Task instructions: In the listing below, every entry should be duplicated exactly.

Data for analysis:
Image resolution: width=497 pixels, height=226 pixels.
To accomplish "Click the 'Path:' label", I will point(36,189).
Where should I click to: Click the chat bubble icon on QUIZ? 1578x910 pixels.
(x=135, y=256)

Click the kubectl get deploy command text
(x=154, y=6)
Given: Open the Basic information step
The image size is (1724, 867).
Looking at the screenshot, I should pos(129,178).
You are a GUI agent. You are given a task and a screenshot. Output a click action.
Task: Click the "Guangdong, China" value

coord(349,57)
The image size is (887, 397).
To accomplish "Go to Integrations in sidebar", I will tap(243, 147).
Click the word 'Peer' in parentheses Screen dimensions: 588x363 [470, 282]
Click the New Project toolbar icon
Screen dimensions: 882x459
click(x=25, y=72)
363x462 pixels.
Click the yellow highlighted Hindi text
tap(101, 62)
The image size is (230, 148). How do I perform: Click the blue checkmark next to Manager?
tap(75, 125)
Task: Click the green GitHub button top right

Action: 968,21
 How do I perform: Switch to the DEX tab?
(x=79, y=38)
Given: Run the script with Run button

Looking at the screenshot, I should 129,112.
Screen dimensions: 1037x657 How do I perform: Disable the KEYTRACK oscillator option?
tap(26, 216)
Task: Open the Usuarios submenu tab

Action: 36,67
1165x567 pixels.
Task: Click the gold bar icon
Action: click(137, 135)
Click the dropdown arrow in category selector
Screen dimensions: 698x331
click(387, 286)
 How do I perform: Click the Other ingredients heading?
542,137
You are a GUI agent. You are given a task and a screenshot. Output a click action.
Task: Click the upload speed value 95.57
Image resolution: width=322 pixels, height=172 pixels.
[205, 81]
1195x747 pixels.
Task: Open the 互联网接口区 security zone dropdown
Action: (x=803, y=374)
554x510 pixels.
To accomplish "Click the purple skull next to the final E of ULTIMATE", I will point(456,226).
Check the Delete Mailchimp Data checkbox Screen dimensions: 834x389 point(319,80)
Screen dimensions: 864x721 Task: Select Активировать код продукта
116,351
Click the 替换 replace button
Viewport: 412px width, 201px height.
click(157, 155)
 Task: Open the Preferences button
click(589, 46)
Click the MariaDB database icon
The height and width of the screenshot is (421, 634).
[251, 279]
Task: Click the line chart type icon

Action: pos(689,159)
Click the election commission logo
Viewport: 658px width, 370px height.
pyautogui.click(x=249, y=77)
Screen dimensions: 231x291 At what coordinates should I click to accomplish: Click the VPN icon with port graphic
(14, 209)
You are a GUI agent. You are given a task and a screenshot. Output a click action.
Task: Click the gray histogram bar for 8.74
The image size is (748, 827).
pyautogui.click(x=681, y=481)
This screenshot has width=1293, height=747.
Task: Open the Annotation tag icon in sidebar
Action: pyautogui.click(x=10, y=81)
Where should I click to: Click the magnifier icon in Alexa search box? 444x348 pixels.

Exercise answer:
Image resolution: width=497 pixels, height=226 pixels.
To accomplish "Click the 'Path:' label", I will point(36,189).
Where should I click to: Click the chat bubble icon on QUIZ? 1578x910 pixels.
(x=135, y=256)

Click the kubectl get deploy command text
(x=154, y=6)
Given: Open the Basic information step
The image size is (1724, 867).
Looking at the screenshot, I should pos(129,178).
You are a GUI agent. You are given a task and a screenshot. Output a click action.
Task: Click the "Guangdong, China" value

coord(349,57)
The image size is (887, 397).
To accomplish "Go to Integrations in sidebar", I will tap(243, 147).
Click the word 'Peer' in parentheses Screen dimensions: 588x363 [470, 282]
Click the New Project toolbar icon
Screen dimensions: 882x459
click(x=25, y=72)
363x462 pixels.
Click the yellow highlighted Hindi text
tap(101, 62)
The image size is (230, 148). How do I perform: Click the blue checkmark next to Manager?
tap(75, 125)
Task: Click the green GitHub button top right

Action: 968,21
 How do I perform: Switch to the DEX tab?
(x=79, y=38)
Given: Run the script with Run button

Looking at the screenshot, I should 129,112.
Screen dimensions: 1037x657 How do I perform: Disable the KEYTRACK oscillator option?
tap(26, 216)
Task: Open the Usuarios submenu tab

Action: 36,67
1165x567 pixels.
Task: Click the gold bar icon
Action: click(137, 135)
Click the dropdown arrow in category selector
Screen dimensions: 698x331
click(387, 286)
 How do I perform: Click the Other ingredients heading?
542,137
You are a GUI agent. You are given a task and a screenshot. Output a click action.
Task: Click the upload speed value 95.57
Image resolution: width=322 pixels, height=172 pixels.
[205, 81]
1195x747 pixels.
Task: Open the 互联网接口区 security zone dropdown
Action: (x=803, y=374)
554x510 pixels.
To accomplish "Click the purple skull next to the final E of ULTIMATE", I will point(456,226).
Check the Delete Mailchimp Data checkbox Screen dimensions: 834x389 point(319,80)
Screen dimensions: 864x721 Task: Select Активировать код продукта
116,351
Click the 替换 replace button
Viewport: 412px width, 201px height.
click(157, 155)
 Task: Open the Preferences button
click(589, 46)
Click the MariaDB database icon
The height and width of the screenshot is (421, 634).
[251, 279]
Task: Click the line chart type icon

Action: pos(689,159)
Click the election commission logo
Viewport: 658px width, 370px height.
pyautogui.click(x=249, y=77)
Screen dimensions: 231x291 At what coordinates should I click to accomplish: Click the VPN icon with port graphic
(14, 209)
You are a GUI agent. You are given a task and a screenshot. Output a click action.
Task: Click the gray histogram bar for 8.74
The image size is (748, 827).
pyautogui.click(x=681, y=481)
This screenshot has width=1293, height=747.
Task: Open the Annotation tag icon in sidebar
Action: pyautogui.click(x=10, y=81)
Where should I click to: Click the magnifier icon in Alexa search box? 444x348 pixels.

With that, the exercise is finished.